随机海况下船体结构疲劳裂纹扩展及损伤演化机理研究

Due to wave and inertia force, ships always subject to alternating loading, which will result in the initiation and growth of fatigue crack, and even rupture of ship structures. As the tendency of large-size of ship design and the widespread use of high strength steel, the fatigue assessment of ship structures has become particularly important. In order to realize fatigue crack growth and the fatigue life prediction of ship structures under random loading, the project builds the fatigue crack growth model from the perspective of fatigue damage, which uses plastic dissipation energy density as the effective driving force of crack growth based on the critical distance-critical place method. The combination of fatigue crack growth model, cyclic plasticity theory, fatigue damage theory and the user element subroutine UEL is used to develop the system of elastic-plastic dynamic fatigue crack growth for achieving the accurate forecasts of mixed-mode fatigue crack growth. The behavior of fatigue crack growth is studied and the proposed theoretical model is verified by experiment method. The project systematically studies the behavior of fatigue crack growth and its damage evolution mechanism under random loading, and ascertains the change rule of fatigue crack growth rate under different types of loading conditions and overload. It reveals the internal mechanism of crack growth behavior effecting by loading sequence, which can provide theoretical guidance and technical support for the damage tolerance design of ship and ocean engineering structures and the remaining life evaluation of structures in serve.

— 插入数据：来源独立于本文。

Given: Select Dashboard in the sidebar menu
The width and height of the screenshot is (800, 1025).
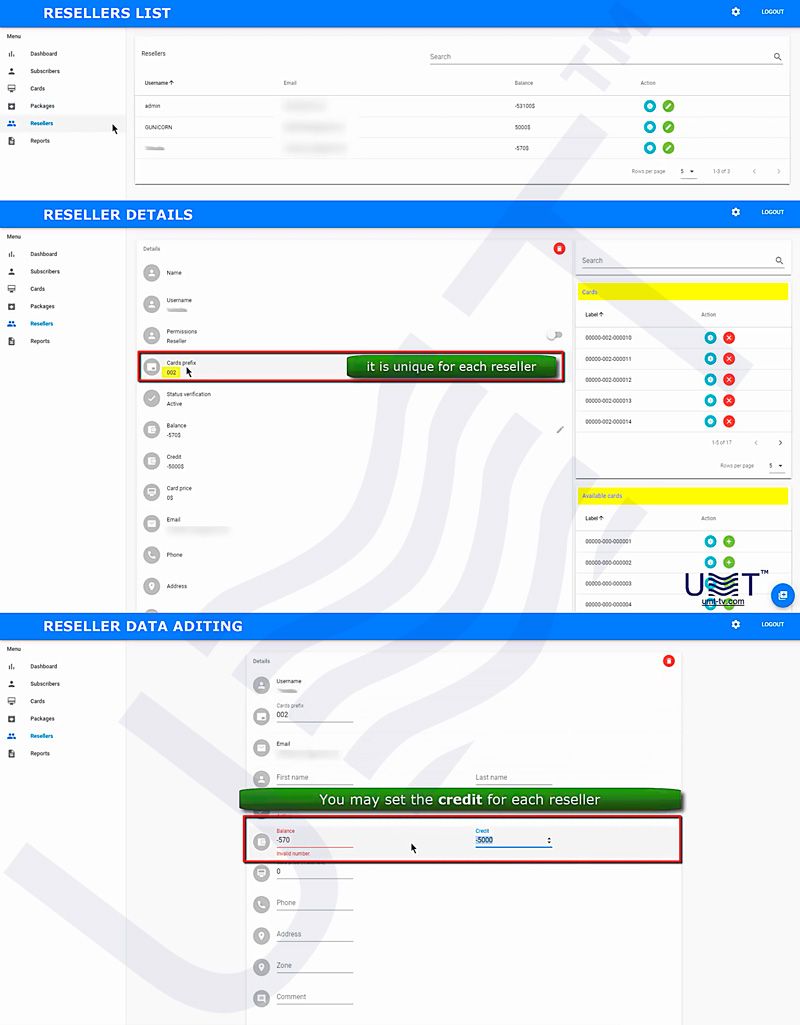Looking at the screenshot, I should (x=44, y=53).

船舶在航行或作业时，长期受到波浪力、惯性力等交变载荷的作用，这将会引起船舶结构疲劳裂纹萌生、扩展直至断裂。随着船舶大型化及高强度钢在船体结构中的广泛应用，船体结构疲劳破坏显得尤为突出。为了解决随机载荷作用下船体结构的疲劳裂纹扩展及定量预测其疲劳寿命问题，本项目从疲劳损伤的角度，以塑性耗散能密度作为裂纹扩展的有效驱动力，基于临界距离-临界面法构建疲劳裂纹扩展模型；综合运用该模型、循环塑性理论、疲劳损伤理论和用户单元子程序UEL，开发弹塑性疲劳裂纹动态扩展系统，实现复合型疲劳裂纹扩展的精准预报；实验研究复合型疲劳裂纹扩展行为，并验证提出的理论模型。该项目系统研究了随机载荷作用下疲劳裂纹扩展行为及损伤演化机理，探明在各种加载条件和过载类型作用下疲劳裂纹扩展速率的变化规律，揭示载荷顺序对裂纹扩展行为的内在作用机理，为船舶与海洋工程结构的损伤容限设计及在役结构的剩余寿命评估提供理论指导和技术支撑。

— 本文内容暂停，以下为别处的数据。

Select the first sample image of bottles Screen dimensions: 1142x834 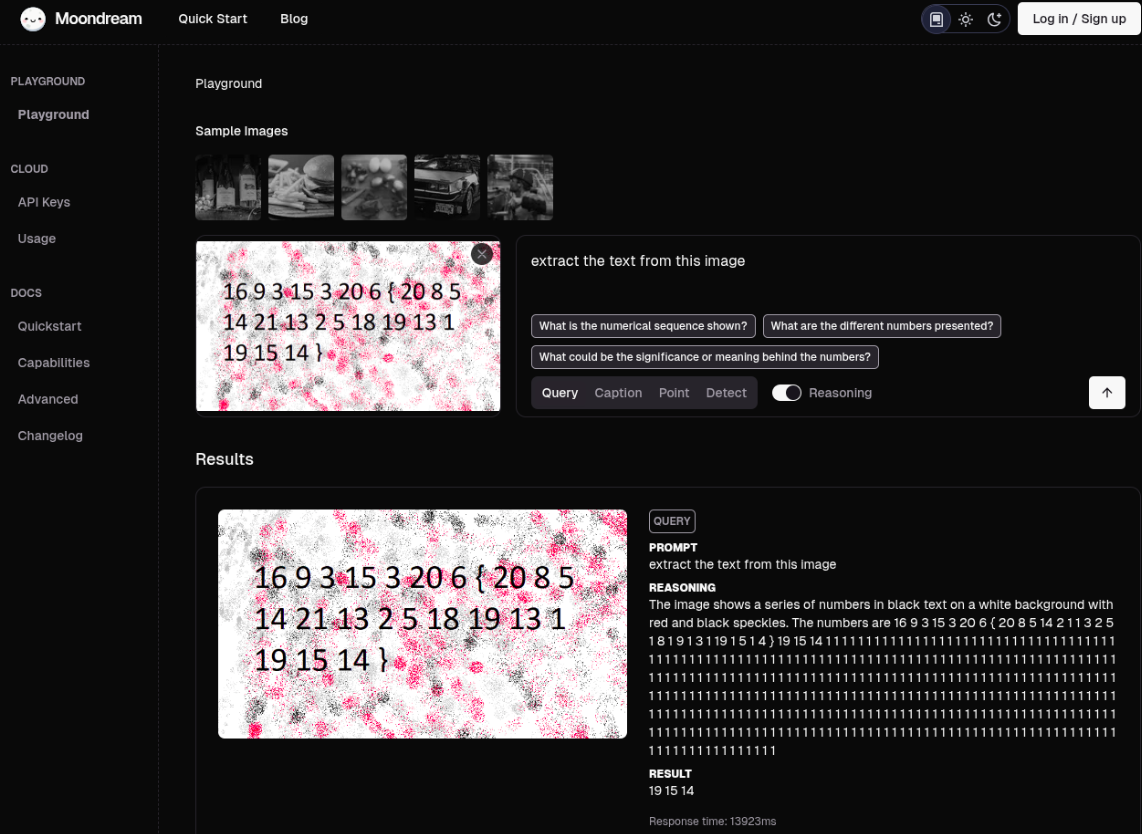point(228,187)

舰船在波浪中航行，不可避免地遭受随机波浪载荷的作用；随着船舶大型化和高强钢在船舶建造中的广泛应用，以及为减轻结构重量提高运载能力而进行的结构尺寸优化设计，使得船舶的疲劳破损问题显得更为突出。由于传统的S-N曲线法、应力强度因子法不能直观地描述过载作用下裂纹闭合效应及损伤累积规律，因此本项目从疲劳损伤的角度，以临界距离的塑性耗散能密度作为裂纹扩展的有效驱动力，提出了基于临界距离的疲劳裂纹扩展模型；综合运用该模型、循环塑性理论、疲劳损伤理论和用户单元子程序UEL，开发弹塑性疲劳裂纹动态扩展系统。随后，对不同过载峰作用下的CT试样进行了完整的、体系化的实验研究，发现在应力比一定的情况下，过载比越大，疲劳裂纹迟滞效应越明显。通过弹塑性疲劳裂纹动态扩展系统对引入拉伸过载峰作用后疲劳裂纹尖端的应力应变场、累积塑性应变、尾迹区的裂纹张开位移及残余应力场等进行系统研究，探索过载作用下裂纹扩展行为的内在作用机理，并验证提出的理论模型。随着载荷循环次数的增加，裂纹尖端出现了较为显著的塑性应变累积现象；在过载时刻，随着过载比的增加，裂纹尖端的残余应力增加，其反向屈曲区越明显；过载后，裂纹尖端的残余塑性楔形区域使裂纹产生闭合效应，进而导致了过载后裂纹迟滞现象。最后，将开发的疲劳裂纹扩展系统应用于一艘大型油轮船体纵骨与横舱壁的连接节点处，对常用典型节点的疲劳裂纹扩展行为进行系统分析，揭示不同节点形式和加载方式对疲劳裂纹扩展路径和扩展寿命的影响规律。该项目探明了载荷次序对裂纹扩展速率的影响规律，揭示了随机载荷作用下疲劳裂纹扩展机理，实现真实海况作用下船体结构疲劳裂纹扩展及疲劳寿命评估的精准预报，为船舶与海洋工程结构的损伤容限设计及在役结构的剩余寿命评估提供理论指导和技术支撑。